AMENDMENT No. 3 dated as of March 1, 1997, to the Pooling and Servicing
Agreement dated as of June 1, 1993, among FIRST DEPOSIT NATIONAL BANK, a
national banking association, as Seller and Servicer, PROVIDIAN NATIONAL BANK
(formerly known as First Deposit National Credit Card Bank), a national banking
association, as Seller, and BANKERS TRUST COMPANY, a New York banking
corporation, as Trustee.
WHEREAS the Sellers, the Servicer and the Trustee are parties to the
Pooling and Servicing Agreement dated as of June 1, 1993, as amended by
AMENDMENT No. 1 dated as of May 1, 1994 and AMENDMENT No. 2 dated as of June 1,
1995 (as so amended, the "Agreement"); and
WHEREAS the Sellers, the Servicer and the Trustee now wish to amend
the Agreement as set forth herein;
NOW, THEREFORE, the Sellers, the Servicer and the Trustee hereby
agree as follows:
ARTICLE I
DEFINITIONS
SECTION 1.01. Defined Terms Not Defined Herein. All capitalized
terms used herein that are not defined herein shall have the meaning ascribed
to them in the Agreement.
ARTICLE II
AMENDMENTS TO AGREEMENT
SECTION 2.01. Amendment to Change the Name of the Trust from First
Deposit Master Trust to Providian Master Trust. (a) The Agreement and each
amendment and Supplement thereto, including each exhibit and schedule to any
thereof, are hereby amended by deleting the phrase "First Deposit Master
Trust" and replacing it with the phrase "Providian Master Trust" in each and
every instance where the former phrase appears.

# EXERCISE TASK
According to the amendment, what new name replaces "First Deposit Master Trust"? The entries after this point are from a different source than the amendment.

# RECORD SET
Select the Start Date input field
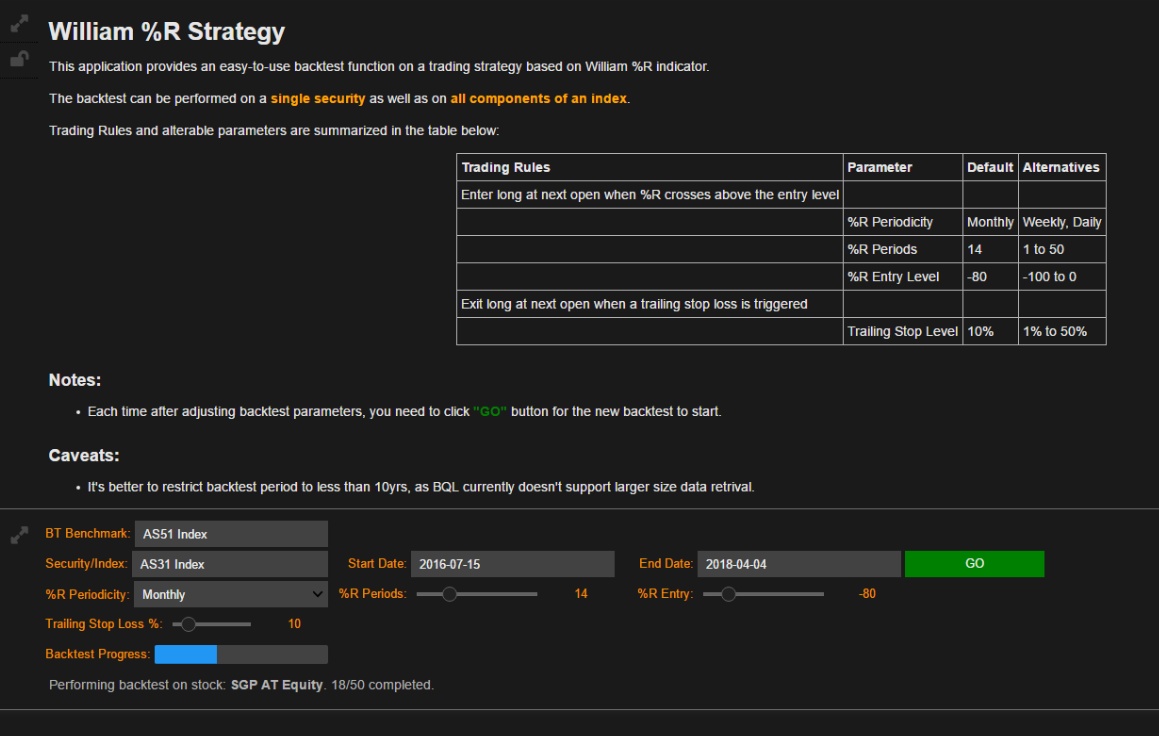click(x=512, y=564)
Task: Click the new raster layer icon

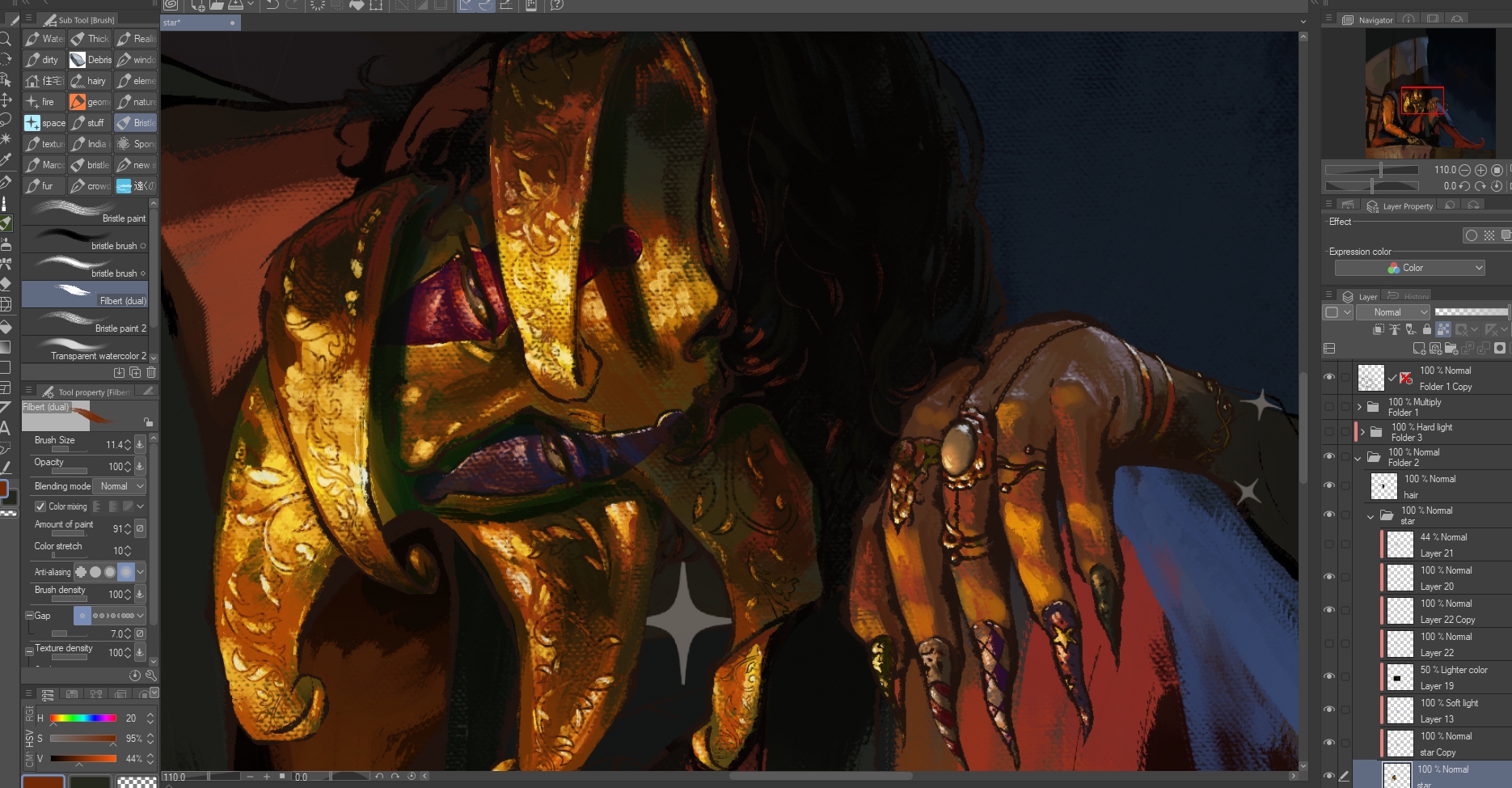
---
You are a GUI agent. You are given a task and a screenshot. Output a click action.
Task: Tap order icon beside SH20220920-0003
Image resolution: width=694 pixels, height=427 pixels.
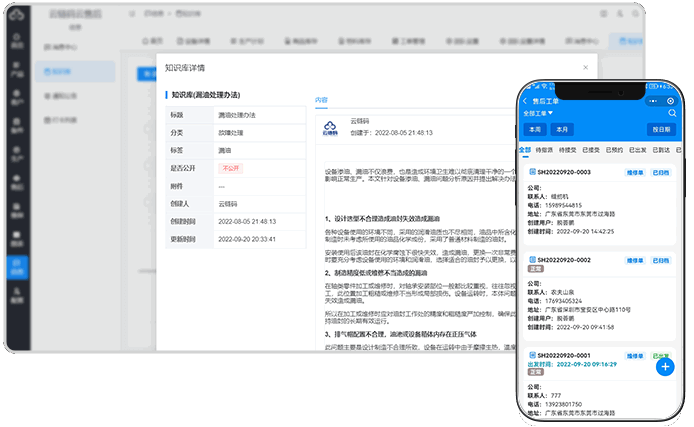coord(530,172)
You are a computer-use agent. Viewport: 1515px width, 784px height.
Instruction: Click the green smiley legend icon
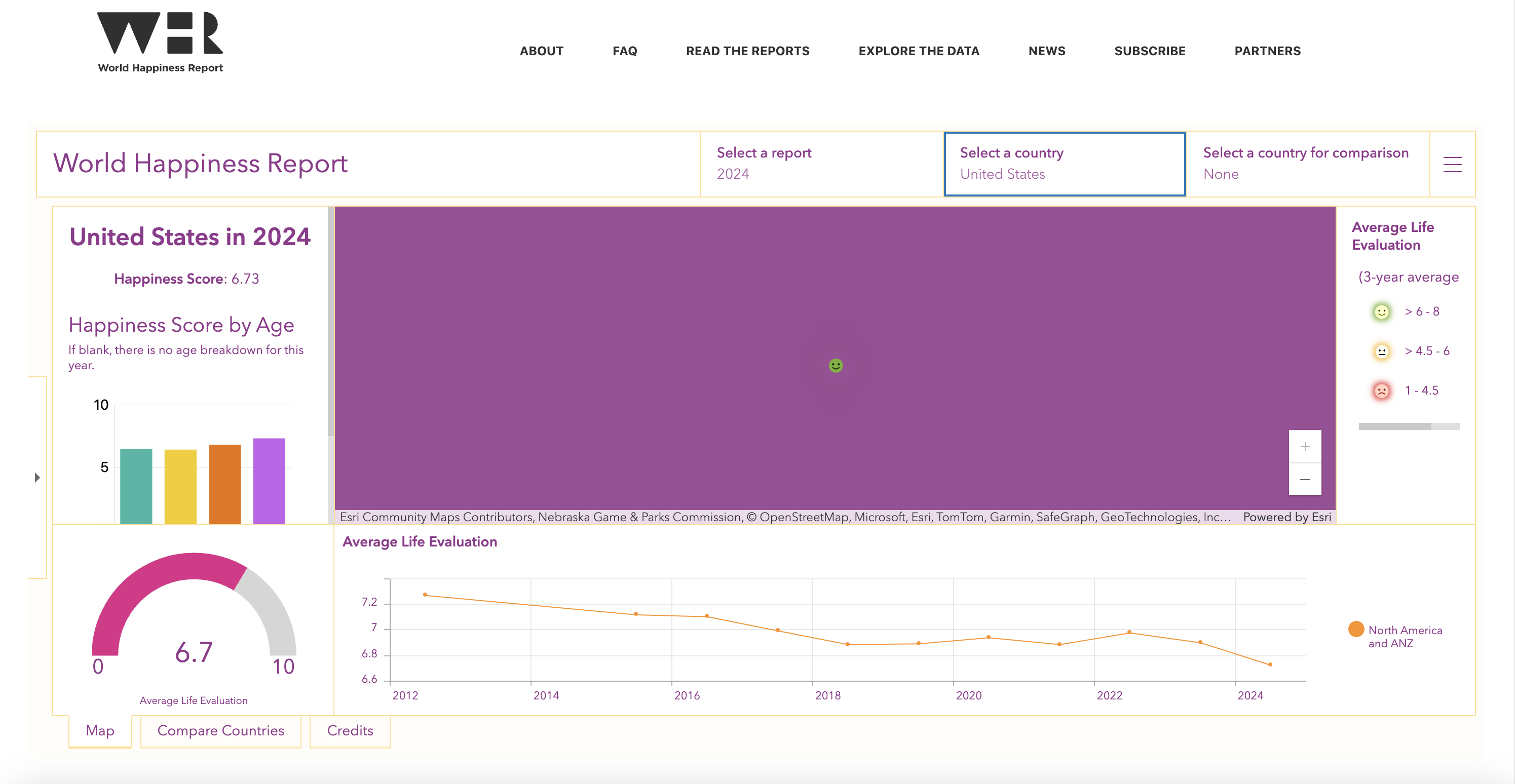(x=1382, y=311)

# SOLUTION
Providian Master Trust